The Revolutionary Temper

Paris, 1748–1789




A brilliant account of the coming of the French Revolution, and the culminating work of this most distinguished historian

‘Events do not come naked into the world. They come clothed – in attitudes, assumptions, values, memories of the past, anticipations of the future, hopes and fears and many other emotions. To understand events, it is necessary to describe the perceptions that accompany them, for the two are inseparable.’

When a Parisian crowd stormed the Bastille in July 1789, it triggered an event of global consequence: the overthrow of the monarchy and the birth of a new society. Most historians account for the French Revolution by viewing it as the outcome of underlying conditions such as a faltering economy, class conflict or Enlightenment ideology.

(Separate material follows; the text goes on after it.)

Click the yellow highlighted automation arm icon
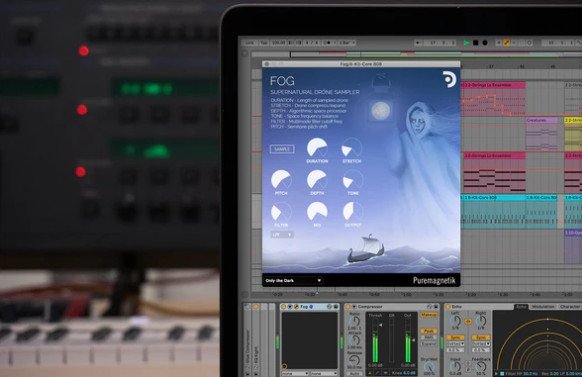This screenshot has height=377, width=582. [x=506, y=43]
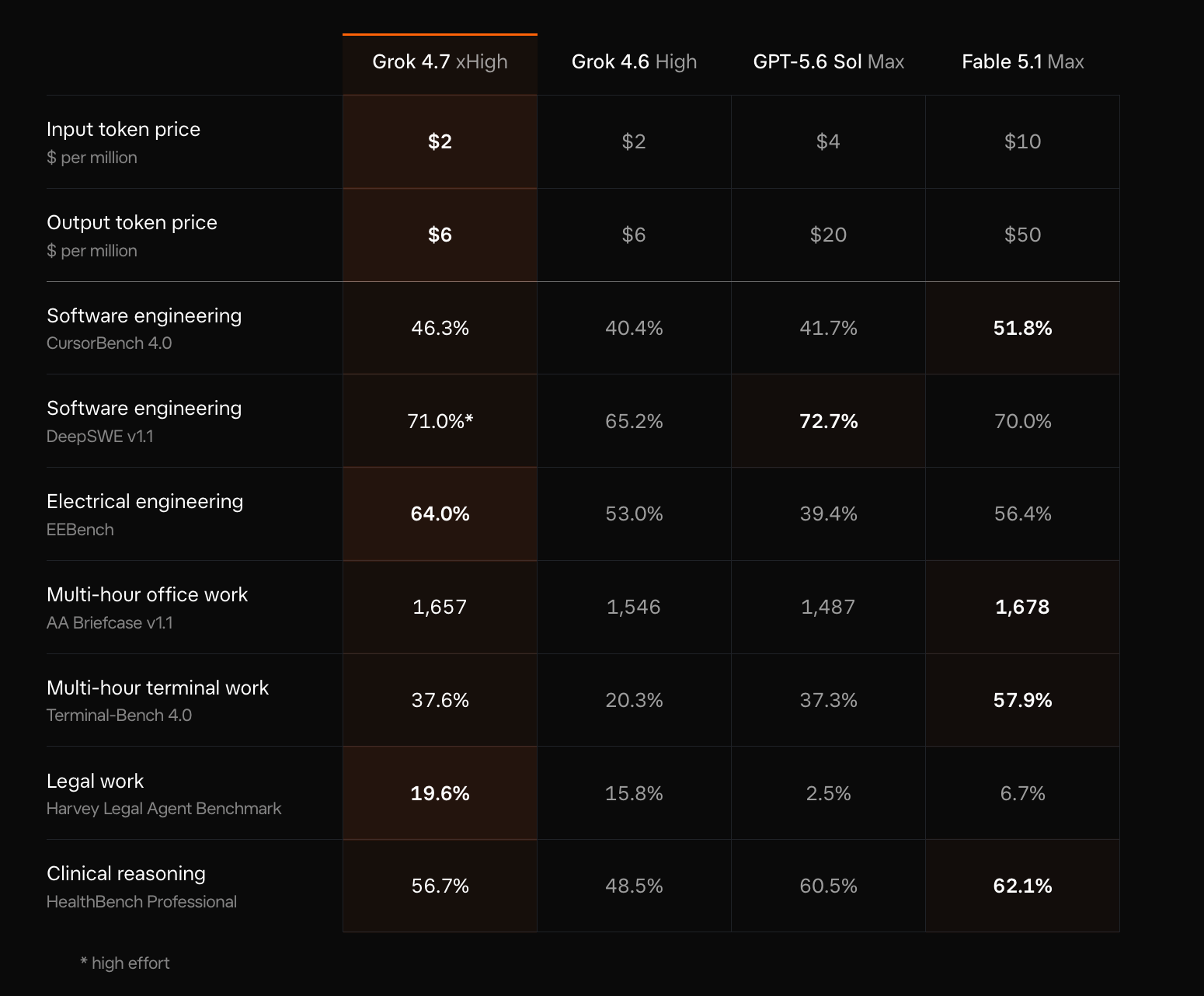
Task: Select the CursorBench 4.0 benchmark label
Action: click(x=110, y=343)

Without denying any of these, Robert Darnton offers a different explanation: what Parisians themselves, those at the centre of the Revolution, thought was happening at the time and how it guided their actions.

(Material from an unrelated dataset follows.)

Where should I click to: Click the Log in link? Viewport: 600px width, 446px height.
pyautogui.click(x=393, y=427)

To understand the rise of what he calls ‘the revolutionary temper’, Darnton draws on a lifetime’s study of pamphlets, books, underground newsletters, songs and public performances, exploring Paris as an information society not unlike our own. Its news circuits were centred in cafes and market-places, on park benches, and under the Palais-Royal’s Tree of Cracow, a favourite gathering-place for gossips. He shows how the events of forty years – from disastrous treaties, official corruption and royal scandal to thrilling hot-air balloon ascents and a new conception of the nation – all entered the collective consciousness of ordinary Parisians. As news and opinion travelled across this profoundly unequal society, public trust in royal authority eroded, its legitimacy was undermined, and the social order unravelled.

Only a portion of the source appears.